Mais uma vez a aposentadoria vai mudar, agora surge o pedágio! pobre trabalhador brasileiro.


Os trabalhadores mais jovens serão os que vão ter que arcar com o rombo da previdência para tentar fazer com que o sistema volte ao equilíbrio. Essa é a ideia da reforma que o governo tentará aprovar após as eleições municipais. O Palácio do Planalto já escalou o time que partirá para o vale-tudo na batalha para aprovar a reforma da Previdência Social. O grupo será liderado pelo ministro da Casa Civil, Eliseu Padilha, e pelo secretário da Previdência do Ministério da Fazenda, Marcelo Caetano, que já estão largando notinhas na imprensa para tentar convencer a sociedade . Pelos planos do governo, haverá atuação mais forte em grupos organizados, com forte estrutura corporativa e grande poder de manifestação, como os militares. No caso dos trabalhadores mais jovens, de até 50 anos, as regras, se aprovadas pelo Congresso, valerão de imediato. E integralmente. Ou seja, se a idade mínima para aposentadoria for adotada, os homens só poderão se aposentar aos 65 e as mulheres, aos 60 ou 62. Já para os trabalhadores com mais de 50, haverá um pedágio de 40% ou 50% do tempo que ainda falta para a aposentadoria. Quer dizer: um trabalhador que está a cinco anos de se aposentar terá que contribuir por até mais 2,5 anos ao Instituto Nacional do Seguro Social (INSS). Trata-se de um sistema semelhante ao fator previdenciário que está em vigor hoje. Haverá apenas uma espécie de aprimoramento.
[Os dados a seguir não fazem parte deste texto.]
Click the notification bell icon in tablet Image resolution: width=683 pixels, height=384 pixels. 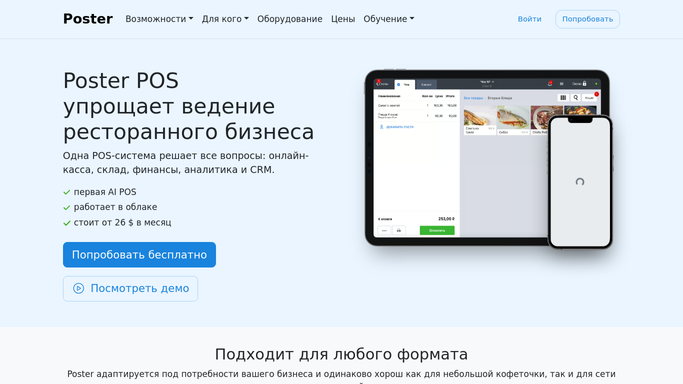[550, 84]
Outro argumento do governo é de que, sem a reforma da Previdência, o país terá que aumentar, constantemente, a carga tributária. A conta não fecha mais. No próximo ano, apenas o INSS terá rombo de quase R$ 150 bilhões. Então, a sociedade que reclama que já paga tributos demais terá de escolher entre transferir mais dinheiro para o governo ou mudar a Previdência e estancar, ao longo do tempo, o aumento do deficit. É uma dureza!